Writer, editor, stumbler after Jesus

Giant-killing caution

WORKING THROUGH a study on David and Goliath with some guys from church has caused me to look at the familiar story through fresh eyes. And, in doing so, find some further help in taking on the giants we all face.

First, there’s the reminder of that fine line between faith and presumption. Yes, God can help us overcome seemingly insurmountable odds, but that doesn’t necessarily mean it is going to be easy.

When all the Israelite soldiers are ignoring Goliath’s challenge for a one-on-one bout, David is confident that he can take on the bully from Gath. Why? Because of how God has prepared him through fighting off bears and lions when he was watching over the sheep.

But note that he doesn’t pick up just one stone on his way out to fight. He gets five. David knows that God is with him, but he doesn’t assume that means it will necessarily work out instantly. He leaves room for human error or insufficiency.

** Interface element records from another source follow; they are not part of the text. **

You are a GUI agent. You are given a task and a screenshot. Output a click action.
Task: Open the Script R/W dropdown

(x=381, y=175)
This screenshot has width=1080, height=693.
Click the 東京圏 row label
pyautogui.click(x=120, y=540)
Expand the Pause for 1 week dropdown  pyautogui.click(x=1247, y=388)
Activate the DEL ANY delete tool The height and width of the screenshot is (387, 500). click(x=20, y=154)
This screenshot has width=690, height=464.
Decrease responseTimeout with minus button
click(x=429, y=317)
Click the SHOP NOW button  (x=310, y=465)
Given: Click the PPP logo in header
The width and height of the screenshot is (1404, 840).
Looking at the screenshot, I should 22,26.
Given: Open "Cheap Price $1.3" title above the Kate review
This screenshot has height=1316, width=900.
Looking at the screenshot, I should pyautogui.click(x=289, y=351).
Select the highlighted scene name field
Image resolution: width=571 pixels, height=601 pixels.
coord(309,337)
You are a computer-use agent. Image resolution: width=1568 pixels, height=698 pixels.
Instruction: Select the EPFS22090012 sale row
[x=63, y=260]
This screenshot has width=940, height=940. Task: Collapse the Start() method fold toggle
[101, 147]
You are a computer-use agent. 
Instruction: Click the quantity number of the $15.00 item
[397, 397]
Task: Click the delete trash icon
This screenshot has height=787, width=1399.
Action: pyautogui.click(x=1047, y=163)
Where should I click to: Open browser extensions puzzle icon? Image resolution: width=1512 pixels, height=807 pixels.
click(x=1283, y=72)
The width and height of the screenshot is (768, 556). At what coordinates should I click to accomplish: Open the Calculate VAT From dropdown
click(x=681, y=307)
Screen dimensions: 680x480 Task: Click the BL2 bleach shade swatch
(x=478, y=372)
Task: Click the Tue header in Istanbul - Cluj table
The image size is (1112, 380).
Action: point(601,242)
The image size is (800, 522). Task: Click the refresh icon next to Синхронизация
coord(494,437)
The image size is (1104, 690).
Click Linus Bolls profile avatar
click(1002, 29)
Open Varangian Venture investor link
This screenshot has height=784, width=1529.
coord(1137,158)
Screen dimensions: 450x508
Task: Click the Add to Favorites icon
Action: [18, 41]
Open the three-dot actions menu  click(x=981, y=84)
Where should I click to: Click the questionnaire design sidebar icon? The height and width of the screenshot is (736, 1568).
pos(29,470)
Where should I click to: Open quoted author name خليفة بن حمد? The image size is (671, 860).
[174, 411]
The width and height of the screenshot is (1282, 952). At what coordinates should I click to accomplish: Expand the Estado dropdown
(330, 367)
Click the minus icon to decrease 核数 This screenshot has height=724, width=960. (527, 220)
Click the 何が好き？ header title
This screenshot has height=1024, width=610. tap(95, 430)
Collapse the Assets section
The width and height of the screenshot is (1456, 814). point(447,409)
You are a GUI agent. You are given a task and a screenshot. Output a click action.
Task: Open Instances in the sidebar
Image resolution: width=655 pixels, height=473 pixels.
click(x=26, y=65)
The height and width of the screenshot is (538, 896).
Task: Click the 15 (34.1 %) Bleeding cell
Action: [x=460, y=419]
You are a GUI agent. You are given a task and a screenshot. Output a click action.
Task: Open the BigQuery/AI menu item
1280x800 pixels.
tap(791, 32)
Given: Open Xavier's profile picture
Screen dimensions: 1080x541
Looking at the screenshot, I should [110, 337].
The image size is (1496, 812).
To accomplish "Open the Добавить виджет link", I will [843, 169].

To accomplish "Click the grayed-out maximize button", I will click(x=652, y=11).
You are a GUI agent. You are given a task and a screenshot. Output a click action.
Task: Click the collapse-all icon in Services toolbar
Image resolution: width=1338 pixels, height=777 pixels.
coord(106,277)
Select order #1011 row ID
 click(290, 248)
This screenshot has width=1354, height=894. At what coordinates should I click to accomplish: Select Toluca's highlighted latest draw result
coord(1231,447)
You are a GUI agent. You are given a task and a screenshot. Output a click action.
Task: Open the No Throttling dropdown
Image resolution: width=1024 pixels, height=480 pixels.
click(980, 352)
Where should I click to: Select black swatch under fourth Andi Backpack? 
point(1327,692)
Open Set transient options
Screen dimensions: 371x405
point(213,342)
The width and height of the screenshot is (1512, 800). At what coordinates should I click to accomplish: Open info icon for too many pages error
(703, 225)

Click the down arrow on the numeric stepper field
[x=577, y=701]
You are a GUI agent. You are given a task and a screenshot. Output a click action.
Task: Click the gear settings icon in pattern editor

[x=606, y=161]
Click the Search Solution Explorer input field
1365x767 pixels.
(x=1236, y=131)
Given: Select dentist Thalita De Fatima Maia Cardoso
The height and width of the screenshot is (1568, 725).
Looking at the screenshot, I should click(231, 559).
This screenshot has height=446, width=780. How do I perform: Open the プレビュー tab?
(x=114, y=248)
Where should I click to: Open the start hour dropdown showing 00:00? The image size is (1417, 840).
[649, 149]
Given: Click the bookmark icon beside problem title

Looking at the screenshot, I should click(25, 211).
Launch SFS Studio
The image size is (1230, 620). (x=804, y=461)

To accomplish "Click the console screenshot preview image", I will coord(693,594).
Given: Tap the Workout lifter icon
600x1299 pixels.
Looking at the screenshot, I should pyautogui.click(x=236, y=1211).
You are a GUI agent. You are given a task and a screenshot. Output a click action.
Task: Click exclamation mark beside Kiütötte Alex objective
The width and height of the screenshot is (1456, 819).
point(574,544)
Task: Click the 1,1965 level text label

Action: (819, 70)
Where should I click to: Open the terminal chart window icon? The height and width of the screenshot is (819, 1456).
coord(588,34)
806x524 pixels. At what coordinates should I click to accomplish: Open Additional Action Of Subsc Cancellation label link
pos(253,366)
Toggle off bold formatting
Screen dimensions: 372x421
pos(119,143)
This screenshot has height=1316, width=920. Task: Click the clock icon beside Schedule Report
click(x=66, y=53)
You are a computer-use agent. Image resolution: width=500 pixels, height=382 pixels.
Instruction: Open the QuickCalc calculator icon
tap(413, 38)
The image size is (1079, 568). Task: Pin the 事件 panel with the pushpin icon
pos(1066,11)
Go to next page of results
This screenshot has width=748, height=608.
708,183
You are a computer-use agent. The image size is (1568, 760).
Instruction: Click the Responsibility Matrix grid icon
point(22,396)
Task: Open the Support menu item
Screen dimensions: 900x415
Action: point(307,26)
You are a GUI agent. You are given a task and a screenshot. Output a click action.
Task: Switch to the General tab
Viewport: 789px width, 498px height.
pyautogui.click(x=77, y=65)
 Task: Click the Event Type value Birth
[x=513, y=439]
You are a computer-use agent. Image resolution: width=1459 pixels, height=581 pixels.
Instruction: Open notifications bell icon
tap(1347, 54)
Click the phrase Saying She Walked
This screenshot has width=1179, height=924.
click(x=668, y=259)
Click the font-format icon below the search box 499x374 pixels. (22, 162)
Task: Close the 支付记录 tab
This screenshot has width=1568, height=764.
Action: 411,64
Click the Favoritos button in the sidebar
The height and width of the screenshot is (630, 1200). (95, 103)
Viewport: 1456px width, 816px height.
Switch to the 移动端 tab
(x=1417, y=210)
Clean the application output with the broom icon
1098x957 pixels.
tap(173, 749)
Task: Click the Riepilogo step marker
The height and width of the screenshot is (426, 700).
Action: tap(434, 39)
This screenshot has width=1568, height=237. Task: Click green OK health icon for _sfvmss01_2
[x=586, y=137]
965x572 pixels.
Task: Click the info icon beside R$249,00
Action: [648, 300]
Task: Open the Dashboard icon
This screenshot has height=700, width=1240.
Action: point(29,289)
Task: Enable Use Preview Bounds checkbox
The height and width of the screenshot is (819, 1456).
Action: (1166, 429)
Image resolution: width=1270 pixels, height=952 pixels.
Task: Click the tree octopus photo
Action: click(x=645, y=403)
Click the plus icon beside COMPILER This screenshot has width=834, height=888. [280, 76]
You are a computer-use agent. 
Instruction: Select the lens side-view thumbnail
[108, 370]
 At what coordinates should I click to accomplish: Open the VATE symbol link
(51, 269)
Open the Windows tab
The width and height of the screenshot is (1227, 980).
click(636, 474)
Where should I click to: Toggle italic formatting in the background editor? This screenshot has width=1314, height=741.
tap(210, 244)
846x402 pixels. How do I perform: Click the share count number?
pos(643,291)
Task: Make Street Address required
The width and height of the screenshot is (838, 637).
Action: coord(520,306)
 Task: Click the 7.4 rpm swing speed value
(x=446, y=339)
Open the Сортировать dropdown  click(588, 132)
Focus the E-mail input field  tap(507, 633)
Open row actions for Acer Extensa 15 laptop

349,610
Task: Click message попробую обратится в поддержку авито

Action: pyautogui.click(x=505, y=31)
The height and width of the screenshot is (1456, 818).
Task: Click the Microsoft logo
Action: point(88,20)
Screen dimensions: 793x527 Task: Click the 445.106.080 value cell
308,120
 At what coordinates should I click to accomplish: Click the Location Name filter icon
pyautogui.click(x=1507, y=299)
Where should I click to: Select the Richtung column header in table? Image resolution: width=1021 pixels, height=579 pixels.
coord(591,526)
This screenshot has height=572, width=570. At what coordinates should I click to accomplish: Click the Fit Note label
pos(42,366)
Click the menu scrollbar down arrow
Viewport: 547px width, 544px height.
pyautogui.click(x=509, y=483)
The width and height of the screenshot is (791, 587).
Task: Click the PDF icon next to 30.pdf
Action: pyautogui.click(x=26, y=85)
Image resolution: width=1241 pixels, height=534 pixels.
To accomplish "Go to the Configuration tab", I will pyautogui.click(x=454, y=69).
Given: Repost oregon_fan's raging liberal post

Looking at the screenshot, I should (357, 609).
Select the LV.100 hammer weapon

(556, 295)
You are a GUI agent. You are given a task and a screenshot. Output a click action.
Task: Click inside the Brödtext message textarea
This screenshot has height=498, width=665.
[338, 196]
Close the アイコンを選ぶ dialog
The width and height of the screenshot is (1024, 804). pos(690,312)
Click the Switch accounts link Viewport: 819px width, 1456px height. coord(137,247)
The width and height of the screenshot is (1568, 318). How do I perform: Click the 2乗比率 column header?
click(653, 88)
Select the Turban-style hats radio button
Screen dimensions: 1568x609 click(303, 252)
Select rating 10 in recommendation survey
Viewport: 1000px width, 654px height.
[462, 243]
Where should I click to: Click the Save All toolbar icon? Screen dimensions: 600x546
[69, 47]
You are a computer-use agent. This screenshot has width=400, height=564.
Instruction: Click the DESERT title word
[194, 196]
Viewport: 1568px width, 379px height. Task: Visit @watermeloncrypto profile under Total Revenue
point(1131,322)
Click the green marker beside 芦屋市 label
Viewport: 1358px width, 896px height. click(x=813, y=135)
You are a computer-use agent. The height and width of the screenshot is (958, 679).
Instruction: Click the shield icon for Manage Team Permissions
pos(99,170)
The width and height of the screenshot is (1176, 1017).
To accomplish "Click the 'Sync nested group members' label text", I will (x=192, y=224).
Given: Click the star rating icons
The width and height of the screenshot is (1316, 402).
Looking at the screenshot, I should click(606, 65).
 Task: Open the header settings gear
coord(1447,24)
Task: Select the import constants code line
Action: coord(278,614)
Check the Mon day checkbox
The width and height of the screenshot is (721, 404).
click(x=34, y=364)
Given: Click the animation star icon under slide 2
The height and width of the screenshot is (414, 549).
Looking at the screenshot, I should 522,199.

In the same way, if God calls us to do something that seems risky, it’s not necessarily a lack of faith to have some contingency plans. That could be simple wisdom.

Then there’s the need for a measure of ruthlessness in taking down giants. David may have felled Goliath with his slingshot but—as the speaker in the video series we have been watching observed—snakes can still bite after they have been killed. You have to lop off their head to be certain.

David knew that he had to be emphatic in his defeat of Goliath. Everyone watching needed to see Goliath wasn’t just stunned, but gone for good. And what about us? I wonder if there aren’t times when we get a little overconfident.

When God steps in to break the power of the enemy over us in some way, we may make the mistake of treating the victory carelessly. But it’s not smart to hang around where you can get bitten again, or to leave people wondering if you have really dealt with things once and for all.